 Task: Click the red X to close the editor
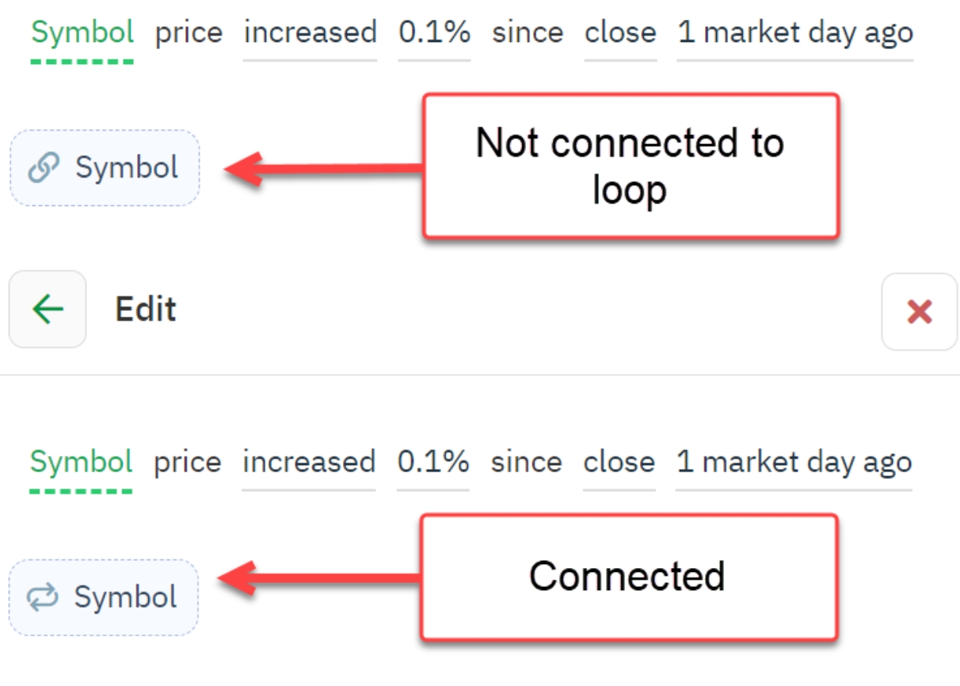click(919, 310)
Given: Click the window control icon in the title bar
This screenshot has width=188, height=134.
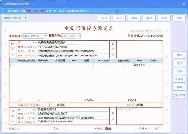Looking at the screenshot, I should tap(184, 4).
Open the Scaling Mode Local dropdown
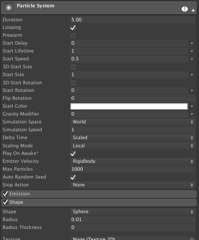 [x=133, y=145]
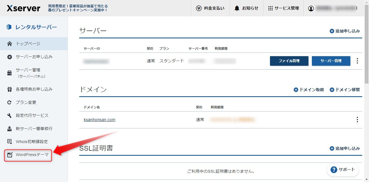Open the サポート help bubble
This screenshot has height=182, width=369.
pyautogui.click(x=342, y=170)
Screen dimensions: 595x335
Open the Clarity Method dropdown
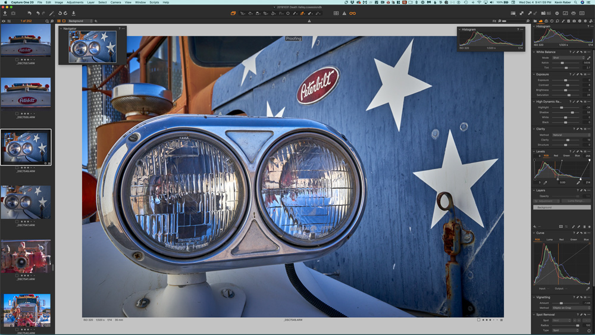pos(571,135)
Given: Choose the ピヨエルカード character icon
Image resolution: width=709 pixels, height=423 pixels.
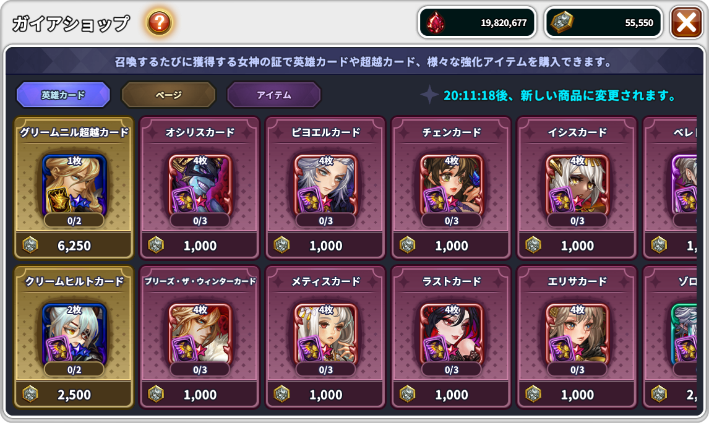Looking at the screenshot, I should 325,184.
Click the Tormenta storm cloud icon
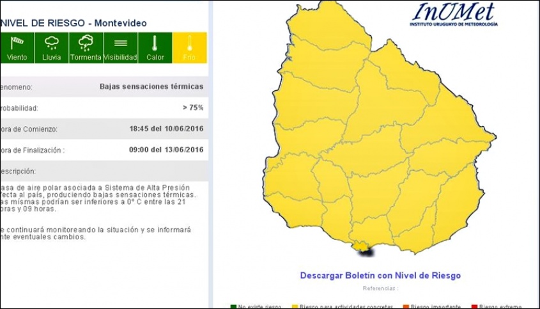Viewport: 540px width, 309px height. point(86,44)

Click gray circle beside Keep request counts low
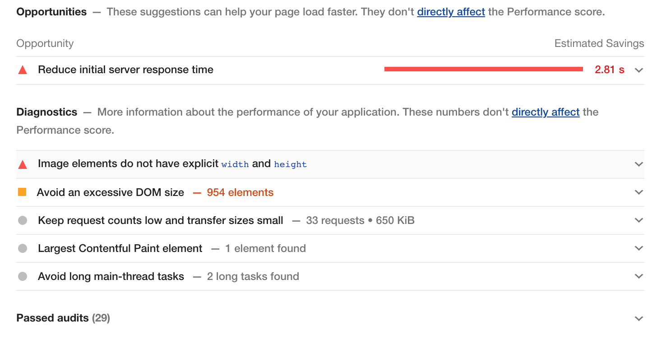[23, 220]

== == ==

Exercise requirements: The required output consists only of the lines from the one containing "Given: Click the" to the last line of the material, reproduced exactly, pictures excluded.

Response box:
Given: Click the window control icon in the title bar
This screenshot has width=188, height=134.
Looking at the screenshot, I should tap(184, 4).
Open the Scaling Mode Local dropdown
 [x=133, y=145]
Open the サポート help bubble
This screenshot has height=182, width=369.
pyautogui.click(x=342, y=170)
Screen dimensions: 595x335
Open the Clarity Method dropdown
pos(571,135)
Given: Choose the ピヨエルカード character icon
Image resolution: width=709 pixels, height=423 pixels.
Looking at the screenshot, I should 325,184.
Click the Tormenta storm cloud icon
Viewport: 540px width, 309px height. point(86,44)

Click gray circle beside Keep request counts low
[23, 220]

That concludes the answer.